Opini Investigatif | Di jalanan kota besar hingga pelosok desa, masih sering terdengar cerita tentang debt collector yang merampas kendaraan roda empat dengan cara-cara premanisme. Mobil debitur dihentikan di tengah jalan, kunci dipaksa dirampas, bahkan tidak jarang disertai intimidasi. Ironisnya, praktik ini masih berjalan meski Mahkamah Konstitusi lewat Putusan No. 18/PUU-XVII/2019 sudah menegaskan: penarikan objek fidusia tidak boleh dilakukan sepihak.

Pertanyaannya: mengapa aturan tegas masih bisa dilangkahi? Jawabannya jelas: ada pembiaran sistematis dari kreditur yang berlindung di balik “tangan kotor” debt collector.


🛑 Debt Collector: Premanisme Berkedok Penagihan

Mari bicara fakta. Banyak debt collector beroperasi tanpa sertifikasi resmi, tidak membawa dokumen fidusia, bahkan sering tak tahu isi perjanjian kredit yang mereka eksekusi. Mereka hanya dibekali perintah: tarik kendaraan, dengan segala cara.

“Penarikan kendaraan tanpa sertifikat fidusia itu perampasan. Kalau dilakukan dengan ancaman atau kekerasan, ya sudah masuk ranah pidana. Jangan lagi dibungkus seolah-olah itu penagihan resmi,” tegas Prof. Andi Wijaya, pakar hukum pidana dari Universitas Hasanuddin.


⚖️ Kreditur: Dalang yang Sering Luput dari Jerat

Lebih berbahaya lagi adalah sikap kreditur. Banyak perusahaan pembiayaan lepas tangan, seolah tidak tahu apa yang dilakukan mitra penagihan mereka. Padahal, merekalah pemberi perintah.

“Perusahaan pembiayaan adalah pihak yang paling bertanggung jawab. Mereka tidak bisa cuci tangan dan menyalahkan debt collector.

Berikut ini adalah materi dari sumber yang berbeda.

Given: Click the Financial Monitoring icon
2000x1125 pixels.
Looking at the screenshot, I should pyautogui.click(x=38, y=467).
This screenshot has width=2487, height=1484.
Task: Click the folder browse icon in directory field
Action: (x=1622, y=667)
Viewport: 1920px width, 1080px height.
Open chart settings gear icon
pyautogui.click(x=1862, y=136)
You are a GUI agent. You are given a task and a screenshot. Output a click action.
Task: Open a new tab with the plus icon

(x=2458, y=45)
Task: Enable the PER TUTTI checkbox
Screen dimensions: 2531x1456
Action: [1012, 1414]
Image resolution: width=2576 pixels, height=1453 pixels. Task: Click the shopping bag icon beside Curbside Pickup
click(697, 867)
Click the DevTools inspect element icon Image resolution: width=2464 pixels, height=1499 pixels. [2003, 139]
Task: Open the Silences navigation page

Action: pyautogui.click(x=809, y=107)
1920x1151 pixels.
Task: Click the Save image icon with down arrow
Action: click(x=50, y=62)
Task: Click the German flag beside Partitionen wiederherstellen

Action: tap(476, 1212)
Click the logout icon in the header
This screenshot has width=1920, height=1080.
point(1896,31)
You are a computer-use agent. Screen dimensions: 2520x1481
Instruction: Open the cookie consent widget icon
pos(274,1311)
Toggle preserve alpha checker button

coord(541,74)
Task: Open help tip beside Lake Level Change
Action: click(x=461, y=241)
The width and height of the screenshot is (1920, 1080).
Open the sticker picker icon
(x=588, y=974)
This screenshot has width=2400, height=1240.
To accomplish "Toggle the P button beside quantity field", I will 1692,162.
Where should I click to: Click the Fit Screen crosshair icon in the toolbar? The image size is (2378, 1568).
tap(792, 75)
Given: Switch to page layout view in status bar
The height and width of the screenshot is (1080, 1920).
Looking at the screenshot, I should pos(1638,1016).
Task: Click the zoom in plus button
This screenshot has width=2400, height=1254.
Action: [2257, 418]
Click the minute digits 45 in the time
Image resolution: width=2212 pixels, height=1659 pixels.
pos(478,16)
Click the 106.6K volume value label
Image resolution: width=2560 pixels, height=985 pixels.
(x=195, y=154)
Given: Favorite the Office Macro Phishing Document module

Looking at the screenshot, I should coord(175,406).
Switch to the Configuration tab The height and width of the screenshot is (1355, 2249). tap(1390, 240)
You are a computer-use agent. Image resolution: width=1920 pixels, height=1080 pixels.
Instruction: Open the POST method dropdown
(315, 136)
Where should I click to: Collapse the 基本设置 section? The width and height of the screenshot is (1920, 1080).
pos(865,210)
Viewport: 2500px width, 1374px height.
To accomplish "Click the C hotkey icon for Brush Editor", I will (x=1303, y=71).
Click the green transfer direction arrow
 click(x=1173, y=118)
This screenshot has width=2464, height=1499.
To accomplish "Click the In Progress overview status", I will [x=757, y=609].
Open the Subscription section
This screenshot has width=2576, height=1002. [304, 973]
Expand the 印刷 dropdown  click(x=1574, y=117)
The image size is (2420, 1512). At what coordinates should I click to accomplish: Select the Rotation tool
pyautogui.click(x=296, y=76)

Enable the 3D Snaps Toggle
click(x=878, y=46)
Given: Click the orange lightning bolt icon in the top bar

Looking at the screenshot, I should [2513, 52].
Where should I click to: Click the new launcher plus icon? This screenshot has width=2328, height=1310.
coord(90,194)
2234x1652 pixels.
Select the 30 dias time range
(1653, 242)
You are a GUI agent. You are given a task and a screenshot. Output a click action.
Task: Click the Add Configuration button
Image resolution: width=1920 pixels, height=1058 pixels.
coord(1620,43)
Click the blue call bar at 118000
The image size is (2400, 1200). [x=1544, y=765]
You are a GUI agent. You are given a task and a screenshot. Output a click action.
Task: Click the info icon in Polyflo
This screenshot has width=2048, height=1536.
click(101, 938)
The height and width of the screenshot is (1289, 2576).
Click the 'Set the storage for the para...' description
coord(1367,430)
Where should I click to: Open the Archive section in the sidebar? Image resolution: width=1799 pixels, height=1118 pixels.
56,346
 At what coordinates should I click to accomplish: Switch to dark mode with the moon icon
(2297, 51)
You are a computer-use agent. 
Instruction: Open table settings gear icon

Kalau ada penarikan ilegal, itu artinya sistem mereka yang bobrok,” ujar Tulus Abadi, Ketua Yayasan Lembaga Konsumen Indonesia (YLKI).

Jika perusahaan menarik kendaraan tanpa sertifikat fidusia, itu jelas perbuatan melawan hukum (Pasal 1365 KUHPerdata). Jika mereka tetap menginstruksikan penarikan paksa meski debitur menolak, mereka sedang menabrak putusan MK yang berlaku mengikat.


🔎 Debitur: Korban yang Terjepit

Di satu sisi, debitur menanggung kewajiban membayar cicilan. Di sisi lain, haknya untuk diperlakukan sesuai hukum justru diinjak-injak. Banyak yang tidak tahu bahwa mereka berhak menolak penarikan jika debt collector tidak menunjukkan sertifikat fidusia atau bertindak kasar.

“Sering kali masyarakat takut melawan. Mereka tidak sadar bahwa hukum sebenarnya melindungi mereka. Ketidaktahuan inilah yang dimanfaatkan oleh oknum penagih,” jelas Ratna Dewi, aktivis perlindungan konsumen.


🚨 Saatnya Tegas!

Opini ini ingin menegaskan: sanksi harus ditegakkan, bukan sekadar retorika.

Debt collector ilegal harus diperlakukan sebagai pelaku kriminal, bukan sekadar “petugas lapangan.”

Kreditur yang memerintahkan praktik ilegal harus ikut diseret, tidak bisa berlindung di balik outsourcing.

OJK harus turun tangan lebih keras, bukan hanya dengan teguran administratif, tetapi dengan pencabutan izin bagi perusahaan yang membiarkan pelanggaran.